2) are secondary failures properly contributing to the over-all stress distribution? is this a real stress distribution problem or just a reporting problem (aka, data are correct within the simulation but reporting incorrectly -- they report the same in hdf5 and text)?

this is at least half-fixed. we're catching stress changes; they may still not be correct. 3) what is the proper way to loop through the secondary failures? implementing the standard like {for (it=sim->begin(); it!=sim->end(); ++it) { BlockID gid=it->getBlockID() ...} 4) minor note/question: in RunEvent::processBlocksSecondaryFailures(), we loop through the whole list of local blocks to determine if they are candidates for secondary failure (if sim->getFailed() && {not in global_failed_events). would it be viable and faster to just look through the sweep_events list (which is not the proper name of this list on code, but the list of actual sweep events -- event_sweeps or pased sometimes as _sweeps (i think))? this looping and management of global/local ids will be revised and optimized.

markyoder commented 9 years ago

so this comes down to two main problems: 1) the code that writes the final stresses loops only over new "original failure" blocks, added to the rupture during the current sweep. this can be fixed a number of ways (commented in code for the time being). perhaps the most direct approach is to look through the element_sweeps list (list of sweep-event objects) directly.

status: this is patched together by sampling the element_sweeps list directly to determine which sweep events to update. if this is not a desirable approach, it could be revisited to construct a running list of global_failure events in which we can (nominally) separate primary/secondary failure type events by their sequence/index in the list. OR, we can go back to my original plan A:use two lists and duplicate a bit of code (because this is not Python, so we can't just say " in list_a + list_b". in any case, this logic could probably be made more efficient and code-pretty.

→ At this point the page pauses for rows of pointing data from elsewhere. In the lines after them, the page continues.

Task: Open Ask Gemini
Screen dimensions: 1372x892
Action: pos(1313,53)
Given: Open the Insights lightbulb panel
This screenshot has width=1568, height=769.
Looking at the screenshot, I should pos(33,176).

2) for which blocks to we setUpdateField()? for "original" failures, we setUpdateField() for all blocks that have not yet failed ( sim->setUpdateField(gid, (sim->getFailed(gid) ? 0 : sim->getSlipDeficit(gid))); ). for secondary failures, do we want to setUpdateField(!=0) for all blocks? all blocks except the ones that just failed (and so have experienced stress drops already, right?) we have three approaches: a) original: only update blocks not involved in the event. this is, of course, wrong and results in secondary stress drops=0 b) update ALL blocks during secondary sweeps: this runs ok (apparently), and the initial event statistics look ok (i don't know what to make of the stress drop patterns or what we should expect of the initial/final stresses). c) update all blocks EXCEPT the original-failure blocks for this sweep. again, this runs and the preliminary event stats look ok (for what it's worth), and i don't really know what to make of the initial/final stresses, etc.

BUT, philosophical discussions aside, (a) is clearly wrong, (b) fails two "make test" tests: 196 - test_two_slip_none_6000 (Failed), 201 - test_two_slip_none_3000 (Failed); (c) does not fail these two tests (both (b), (c) still show the 5 Greens test failures). SO, unless we've made an even number of corrections that mask a persisting problem, we can -- for the time being i think, call this fixed, merge it with the main code, and get to work on those greens function tests.

repaired code available on my GitHub under the "stress_bug" (or something like that) branch.

markyoder commented 9 years ago

this problem resolved as part of recent merge/pull request #73.